The owner of Birmingham’s Custard Factory has unveiled ambitious expansion plans for it to double in size.
Already the largest digital creative hub outside of London, the family behind the Digbeth centre said rising demand meant they needed more studio space.
The Custard Factory and Fazeley Studios make up just a quarter of the sprawling 15-acre estate owned by Lucan Gray and his father Benny.
“The estate is quite large,” said Lucan, 43.
“We hope that over the coming years we’ll double the amount of space by using some of the other buildings we have got, providing space for the large demand there is.”
The riverside factories were originally built 100 years ago by Sir Alfred Bird, the inventor of powdered custard, who at one time employed more than a thousand people there.
But by the early 1980s, the factories were no longer in use and had fallen into ruin. The Grays took them on in 1988 and were approached by various creative visionaries who wanted to use the space for their projects.
Lucan explained: “There was a Custard Factory theatre company and various artists who asked if they could borrow some space.
“We let them use it for free and, in time, they inhabited and colonised the building. It was a bit dangerous because it was so derelict.
“However, we realised there was a high demand from creative people to have somewhere to congregate.”
The Grays secured a grant to help start phase one of the rebuilding, a project which cost £2.4 million and took 12 months to complete.
“It was a real adventure for me,” he said. “I was only 23 when I began working with architect Glenn Howells, who is now one of the best architects in the city.
“He did it as a direct commission and we had 100 men working on the building. For a young man to have that many people working for me was a big thing. I certainly learned a thing or two in the process.”

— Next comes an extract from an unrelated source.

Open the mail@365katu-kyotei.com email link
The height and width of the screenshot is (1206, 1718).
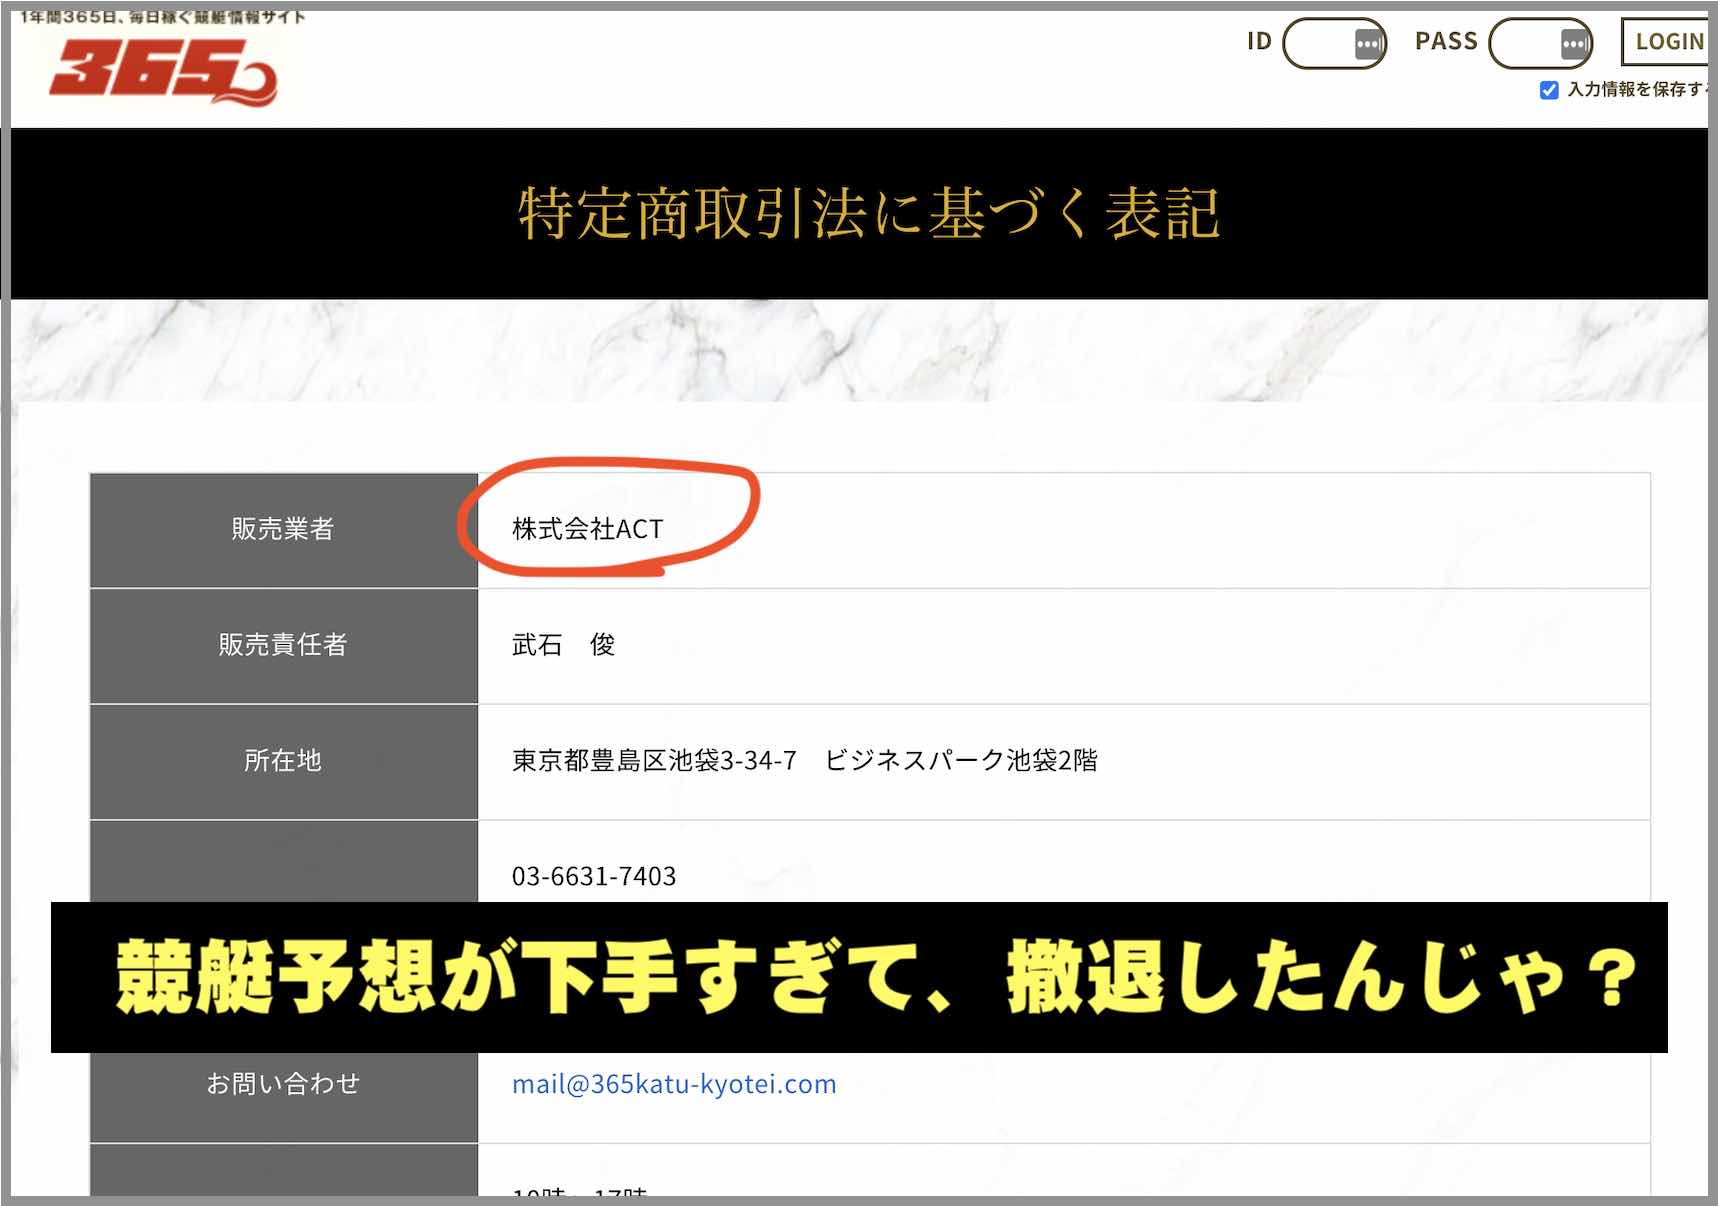click(x=674, y=1083)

Phase one of the mammoth project opened up 86,000 sq ft of the Custard Factory, launching 132 new studios.
The official launch took place in August 1993 with a party, a fashion show and an art installation across the lake.
Lucan said: “We had planned a marketing campaign to try to fill up all of the studios. But by the time the brochures had been printed, it was already full. There was a sense this was something that didn’t exist in the city at all, a special secret place.
“It was great to feel we were part of something that was cutting edge, it had an underground bohemian atmosphere.”
Since then, some £50 million has been spent on the Custard Factory and neighbouring Fazeley Studios, which opened in 2010 as a dedicated events business, bringing live music, street entertainment and fairs to the quarter.
Today, more than 5,000 people work in The Custard Factory Quarter and its surrounding area.
It is home to 400 creative and digital businesses, which themselves employ more than 2,000 people.
There’s a theatre, cafés, art galleries, educational space, TV studios and a series of dramatic public open spaces which have been used to house large art installations such as the Falling Men and Green Man sculptures by Toin Adams.
The latter was a 40 foot high ‘living statue’ featuring fossils, a waterfall and live flames which changed its shape over the seasons as the organic materials it was made of rotted and the plants that covered it grew.
Lucan said: “There are lots of interesting things going on at The Custard Factory all the time.
“There are plenty of great independent shops, together with galleries and a music college where people can learn how to make a living in the music industry.
“There are normally at least two weddings every weekend in Digbeth, which some people might not imagine.
“The weddings take place at the Old Library and Fazeley Studios. Couples like the romantic buildings set in an unusual city location.
“There’s also a huge underground nightlife scene.
“It’s amazing really when you think back to 1992 when it was in post-industrial decline.”